Could you output every line of the listing below without changing a single character?

[Entries taken from a collection]

_ _ _ _ _

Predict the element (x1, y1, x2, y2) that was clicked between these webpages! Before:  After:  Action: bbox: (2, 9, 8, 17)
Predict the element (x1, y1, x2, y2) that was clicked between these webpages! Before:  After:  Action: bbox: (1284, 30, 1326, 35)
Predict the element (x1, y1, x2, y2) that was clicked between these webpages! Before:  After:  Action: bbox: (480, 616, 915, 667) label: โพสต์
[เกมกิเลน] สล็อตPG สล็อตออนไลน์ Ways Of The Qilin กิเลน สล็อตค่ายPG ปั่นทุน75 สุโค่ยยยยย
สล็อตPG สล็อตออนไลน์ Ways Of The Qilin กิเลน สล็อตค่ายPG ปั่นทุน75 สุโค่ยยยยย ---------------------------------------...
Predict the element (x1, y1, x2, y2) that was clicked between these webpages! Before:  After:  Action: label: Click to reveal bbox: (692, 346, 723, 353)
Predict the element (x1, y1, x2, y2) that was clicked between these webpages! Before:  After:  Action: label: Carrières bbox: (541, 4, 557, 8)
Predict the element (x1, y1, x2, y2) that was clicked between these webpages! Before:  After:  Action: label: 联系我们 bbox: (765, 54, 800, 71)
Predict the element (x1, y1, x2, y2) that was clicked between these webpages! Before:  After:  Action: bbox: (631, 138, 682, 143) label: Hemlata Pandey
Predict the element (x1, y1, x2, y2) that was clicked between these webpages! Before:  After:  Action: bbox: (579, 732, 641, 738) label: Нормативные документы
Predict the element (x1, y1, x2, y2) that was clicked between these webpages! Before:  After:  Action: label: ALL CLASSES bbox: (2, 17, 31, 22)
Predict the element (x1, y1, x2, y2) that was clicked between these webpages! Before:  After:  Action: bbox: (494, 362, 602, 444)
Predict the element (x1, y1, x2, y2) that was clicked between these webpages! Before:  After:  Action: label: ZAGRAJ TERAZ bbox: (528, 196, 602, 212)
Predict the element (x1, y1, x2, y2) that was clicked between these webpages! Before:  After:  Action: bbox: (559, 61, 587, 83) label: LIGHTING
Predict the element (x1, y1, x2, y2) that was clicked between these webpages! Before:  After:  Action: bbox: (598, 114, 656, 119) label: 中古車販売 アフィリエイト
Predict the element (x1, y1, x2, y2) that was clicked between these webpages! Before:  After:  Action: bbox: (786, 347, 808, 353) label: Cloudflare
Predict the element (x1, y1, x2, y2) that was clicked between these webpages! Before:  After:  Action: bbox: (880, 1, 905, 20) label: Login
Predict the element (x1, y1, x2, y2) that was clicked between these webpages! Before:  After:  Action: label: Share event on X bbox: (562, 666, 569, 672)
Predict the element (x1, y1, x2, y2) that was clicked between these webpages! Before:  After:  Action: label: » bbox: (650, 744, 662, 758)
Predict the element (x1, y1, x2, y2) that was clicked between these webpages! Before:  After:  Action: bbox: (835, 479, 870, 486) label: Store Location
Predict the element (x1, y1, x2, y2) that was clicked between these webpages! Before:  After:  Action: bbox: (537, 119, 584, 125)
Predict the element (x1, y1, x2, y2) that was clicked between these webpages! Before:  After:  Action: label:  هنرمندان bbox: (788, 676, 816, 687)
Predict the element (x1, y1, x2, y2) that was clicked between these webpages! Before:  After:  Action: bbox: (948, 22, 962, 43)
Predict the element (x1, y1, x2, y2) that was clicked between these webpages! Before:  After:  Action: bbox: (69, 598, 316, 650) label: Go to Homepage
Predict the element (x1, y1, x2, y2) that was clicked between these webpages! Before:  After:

_ _ _ _ _

▶ The output
Predict the element (x1, y1, x2, y2) that was clicked between these webpages! Before:  After:  Action: bbox: (2, 9, 8, 17)
Predict the element (x1, y1, x2, y2) that was clicked between these webpages! Before:  After:  Action: bbox: (1284, 30, 1326, 35)
Predict the element (x1, y1, x2, y2) that was clicked between these webpages! Before:  After:  Action: bbox: (480, 616, 915, 667) label: โพสต์
[เกมกิเลน] สล็อตPG สล็อตออนไลน์ Ways Of The Qilin กิเลน สล็อตค่ายPG ปั่นทุน75 สุโค่ยยยยย
สล็อตPG สล็อตออนไลน์ Ways Of The Qilin กิเลน สล็อตค่ายPG ปั่นทุน75 สุโค่ยยยยย ---------------------------------------...
Predict the element (x1, y1, x2, y2) that was clicked between these webpages! Before:  After:  Action: label: Click to reveal bbox: (692, 346, 723, 353)
Predict the element (x1, y1, x2, y2) that was clicked between these webpages! Before:  After:  Action: label: Carrières bbox: (541, 4, 557, 8)
Predict the element (x1, y1, x2, y2) that was clicked between these webpages! Before:  After:  Action: label: 联系我们 bbox: (765, 54, 800, 71)
Predict the element (x1, y1, x2, y2) that was clicked between these webpages! Before:  After:  Action: bbox: (631, 138, 682, 143) label: Hemlata Pandey
Predict the element (x1, y1, x2, y2) that was clicked between these webpages! Before:  After:  Action: bbox: (579, 732, 641, 738) label: Нормативные документы
Predict the element (x1, y1, x2, y2) that was clicked between these webpages! Before:  After:  Action: label: ALL CLASSES bbox: (2, 17, 31, 22)
Predict the element (x1, y1, x2, y2) that was clicked between these webpages! Before:  After:  Action: bbox: (494, 362, 602, 444)
Predict the element (x1, y1, x2, y2) that was clicked between these webpages! Before:  After:  Action: label: ZAGRAJ TERAZ bbox: (528, 196, 602, 212)
Predict the element (x1, y1, x2, y2) that was clicked between these webpages! Before:  After:  Action: bbox: (559, 61, 587, 83) label: LIGHTING
Predict the element (x1, y1, x2, y2) that was clicked between these webpages! Before:  After:  Action: bbox: (598, 114, 656, 119) label: 中古車販売 アフィリエイト
Predict the element (x1, y1, x2, y2) that was clicked between these webpages! Before:  After:  Action: bbox: (786, 347, 808, 353) label: Cloudflare
Predict the element (x1, y1, x2, y2) that was clicked between these webpages! Before:  After:  Action: bbox: (880, 1, 905, 20) label: Login
Predict the element (x1, y1, x2, y2) that was clicked between these webpages! Before:  After:  Action: label: Share event on X bbox: (562, 666, 569, 672)
Predict the element (x1, y1, x2, y2) that was clicked between these webpages! Before:  After:  Action: label: » bbox: (650, 744, 662, 758)
Predict the element (x1, y1, x2, y2) that was clicked between these webpages! Before:  After:  Action: bbox: (835, 479, 870, 486) label: Store Location
Predict the element (x1, y1, x2, y2) that was clicked between these webpages! Before:  After:  Action: bbox: (537, 119, 584, 125)
Predict the element (x1, y1, x2, y2) that was clicked between these webpages! Before:  After:  Action: label:  هنرمندان bbox: (788, 676, 816, 687)
Predict the element (x1, y1, x2, y2) that was clicked between these webpages! Before:  After:  Action: bbox: (948, 22, 962, 43)
Predict the element (x1, y1, x2, y2) that was clicked between these webpages! Before:  After:  Action: bbox: (69, 598, 316, 650) label: Go to Homepage
Predict the element (x1, y1, x2, y2) that was clicked between these webpages! Before:  After:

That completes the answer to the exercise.